Using the first SE to build a second only makes sense if the SE can lift stuff cheaper than it's competition. And it looks to me (see link I posted earlier) that rockets are already nearing some of the hypothetical costs claimed by SE enthusiasts.

And what economies of scale do you see operating on an SE? Are we ever going to mass produce SEs?

IIRC the lowest launch cost in that link I cited was about $650/pound for a rocket that was custom built only a few times. You were talking about prototyping earlier. That rocket really has been prototyped and flown. So have most (all?) of the rockets on that list. If we need cheap abundant access to space then we should produce one of those rockets on an assembly line.

 

[jimbob]

Jimbob, a captive rocket sled is still likely much cheaper to build and maintain than a huge Linac like that. People who think such a thing would be easy have never worked at a particle accelerator lab.

-Ben

OK, this has given me an idea for an implausible launch strategy.

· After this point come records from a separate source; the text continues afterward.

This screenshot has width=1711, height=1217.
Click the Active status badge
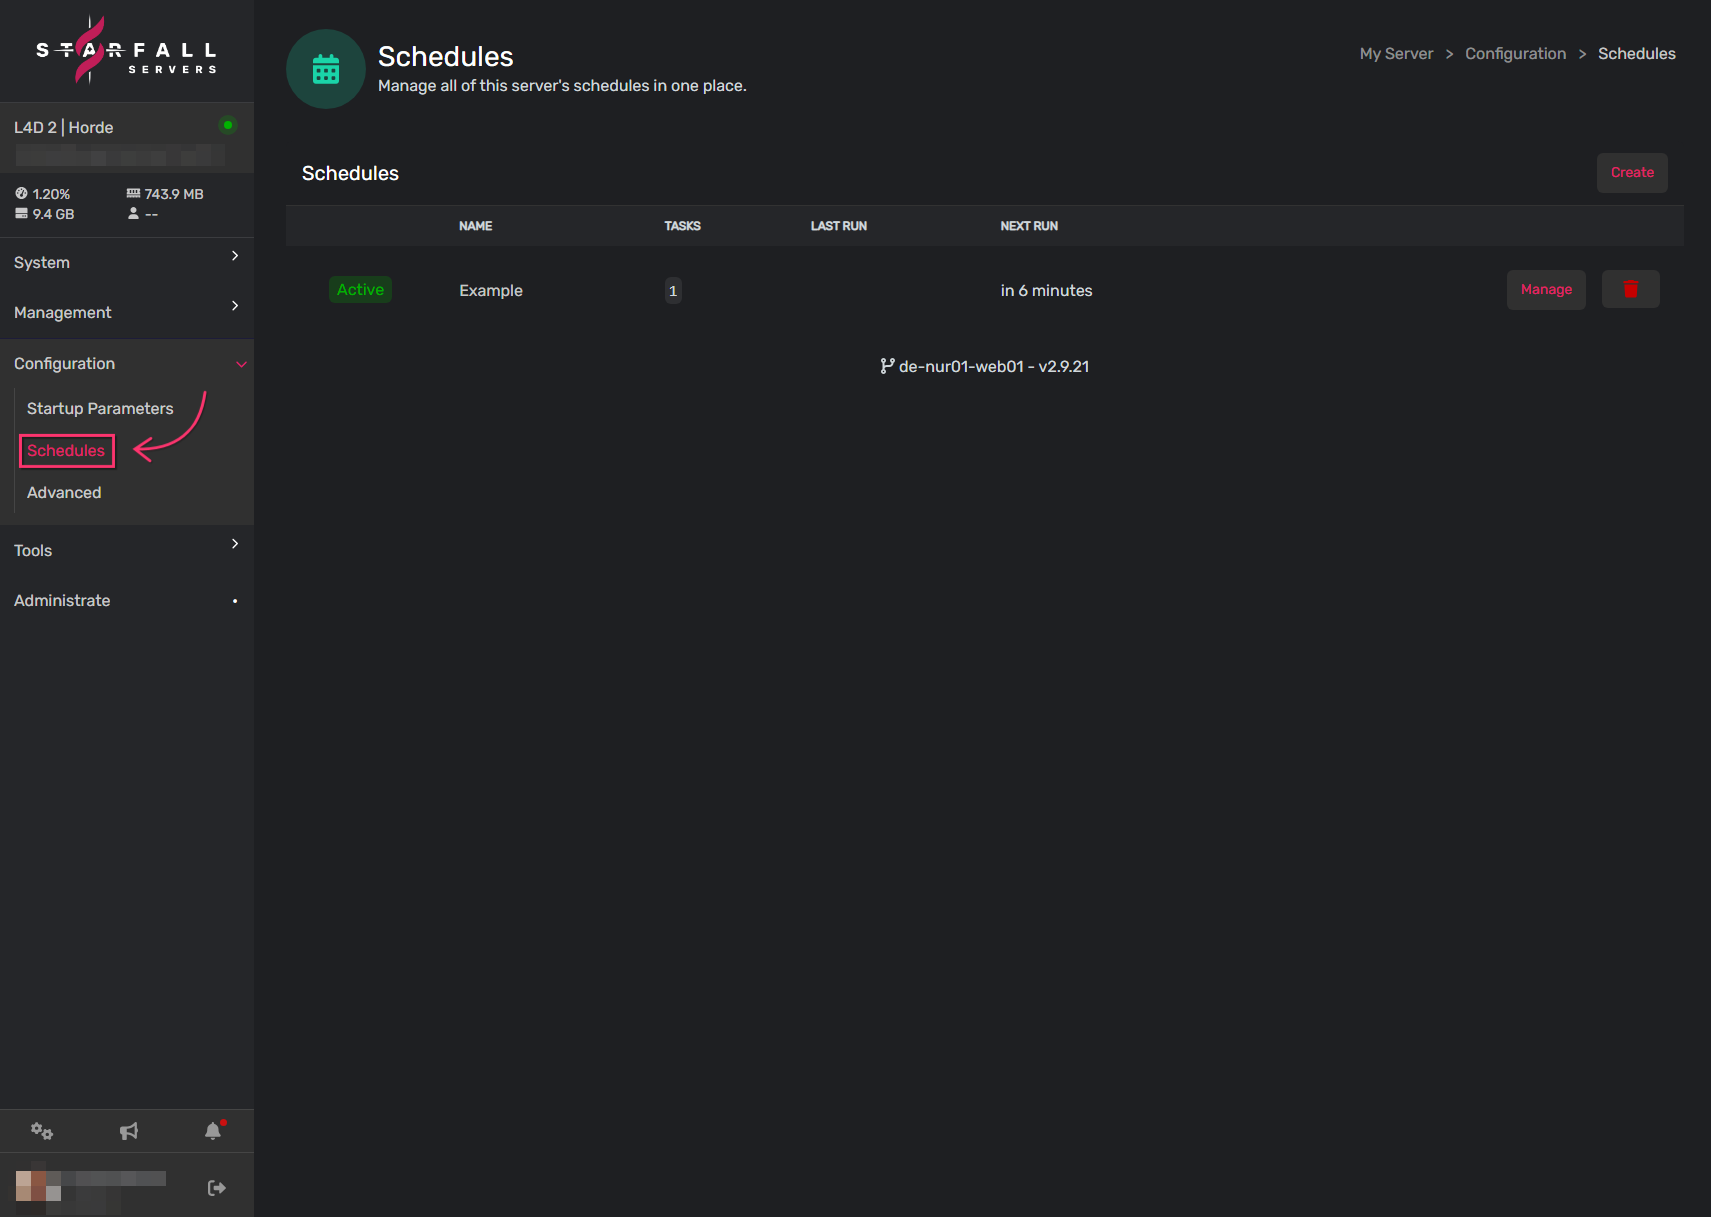click(360, 289)
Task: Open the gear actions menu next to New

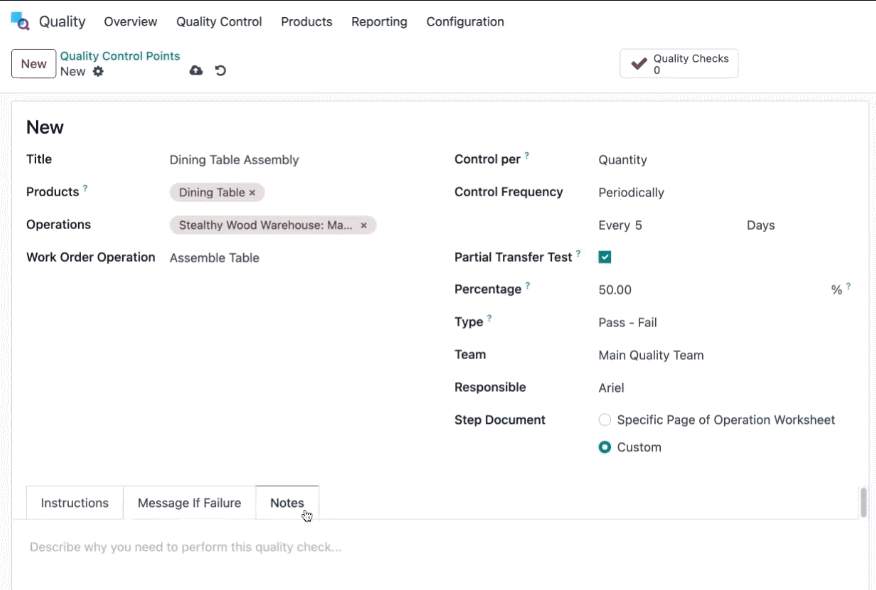Action: (98, 72)
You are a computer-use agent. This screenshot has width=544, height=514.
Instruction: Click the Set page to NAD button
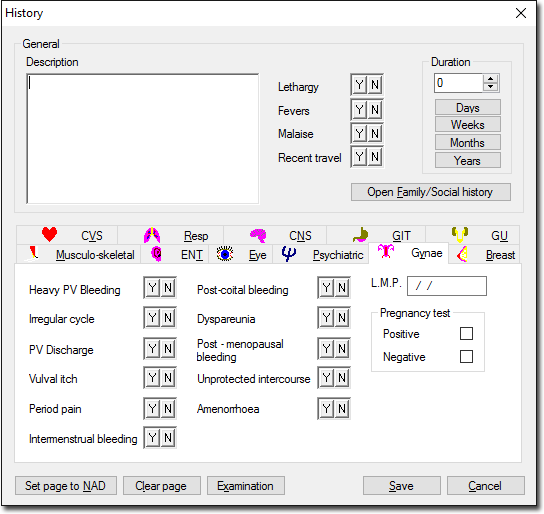pyautogui.click(x=66, y=486)
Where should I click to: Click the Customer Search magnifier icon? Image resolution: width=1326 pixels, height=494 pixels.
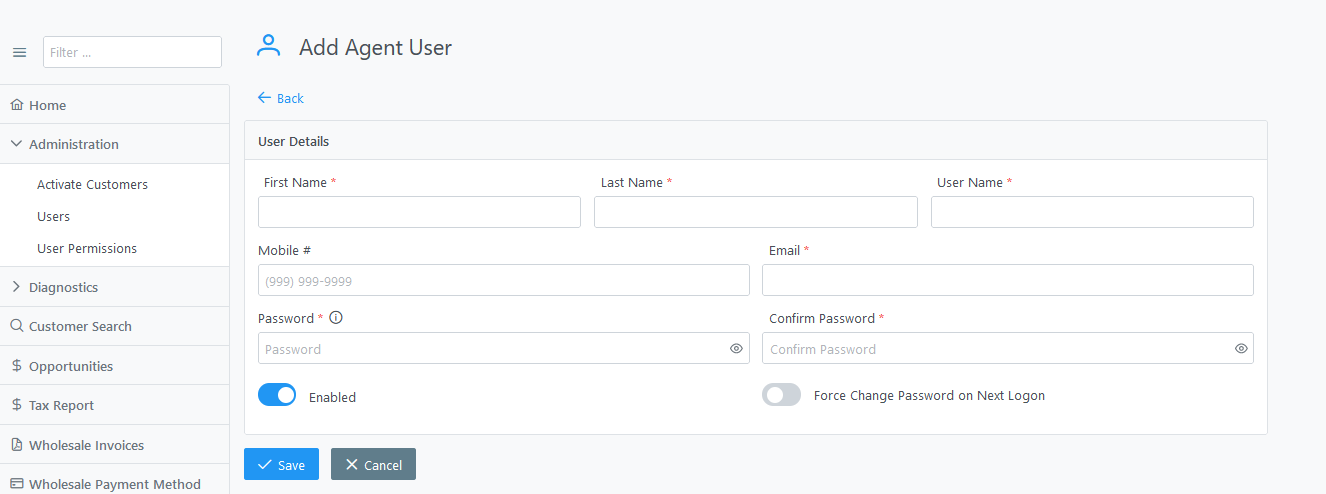[16, 326]
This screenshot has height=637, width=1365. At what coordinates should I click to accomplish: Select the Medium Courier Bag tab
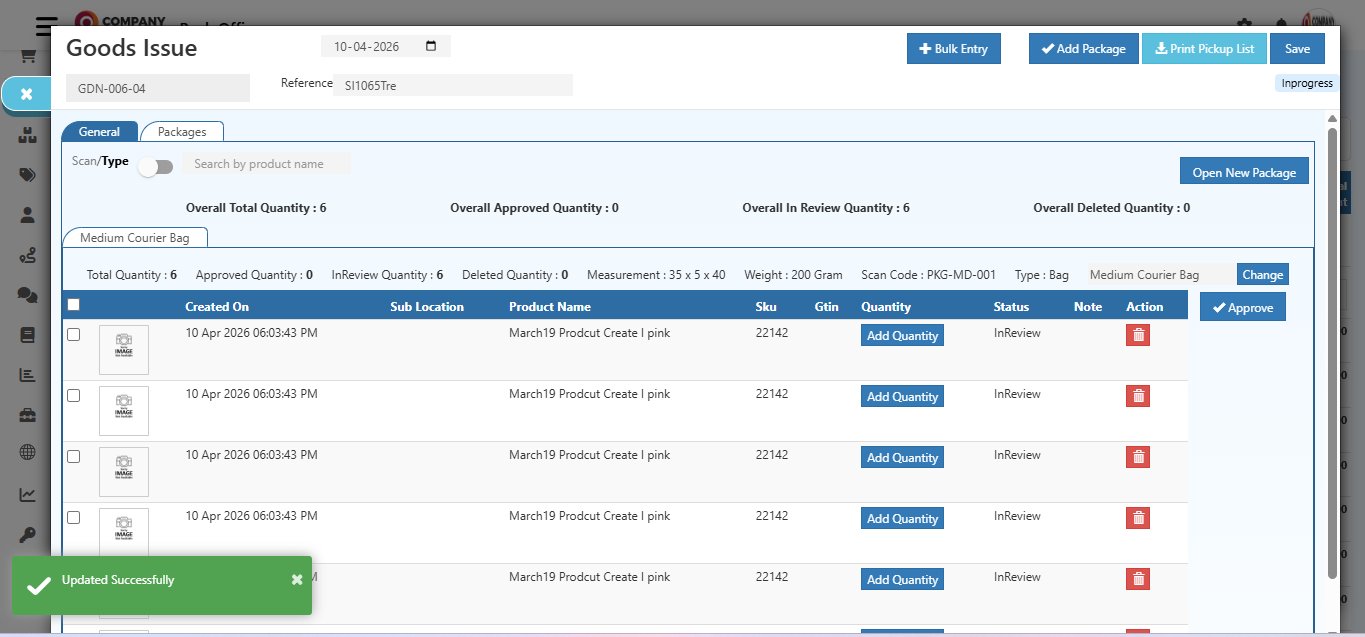[x=134, y=237]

To get to the stars,why not do a "fantastic voyage" and then fire the resulting scientists out of a synchrotron?

I admit that there are technological hurdles, but hey...

 

[Jimbo07]

The tethers and climbers coming out of 2010 are extremely unlikely to be realistic prototypes of a space elevator.

Care to share why not?

And that 4MM you cite is unlikely to be the final price tab on the breakthroughs required?

Actually, you're exactly right. Altogether, the competing teams will spend more than NASA is paying. I didn't say it was a good financial deal for every team, I was just telling you how I had a guess on what costs are going to be. I also know the dollar amount my team has spent.

Spaceship One cost more than the X-Prize award of $10 MM. Such is life...

...

Anyway, I have to admit that you have me on the ropes. I don't have the resources to give this the rebuttal it deserves. I'm leaving work soon this afternoon, and won't have work access for 5 days, nor home internet access for 2 weeks! Maybe we can take this up later?

 

[RecoveringYuppy]

Sure. I'm on a slow connection due to holiday travel also.

The 2010 conference is unlikely to produce a prototype simply because the breakthroughs required can't be scheduled.

 

[TjW]

Even if you build a space elevator, you're going to need a cheap launch strategy to build the first one.

 

[jimbob]

How many gigatonnes of carbon would be needed for a space elevator, plus the extra to initially launch it into geostationary orbit?

Would you really want someone to steer a carbonaceous asteroid into geostationary orbit?

Of course it worked in "Red Mars"...

 

[RecoveringYuppy]

Presuming the desired material becomes available, most elevator designs are not billions of tons. Thousands of tons, more likely.

 

[BenBurch]

Well, we do have a lot of carbon...

But I think the one think that dooms any beanstalk is space flotsam and jetsam. There is no way that it will not suffer many high speed collisions and that it will be degraded and eventually destroyed by them.

Not only would we have to capture and ground every single satellite now in earth orbit, but every fleck of paint, every explosive bolt cover, etc., but also we would have to look for and deflect small (and large) asteroids, and the bottom end of size of concern would be quite small.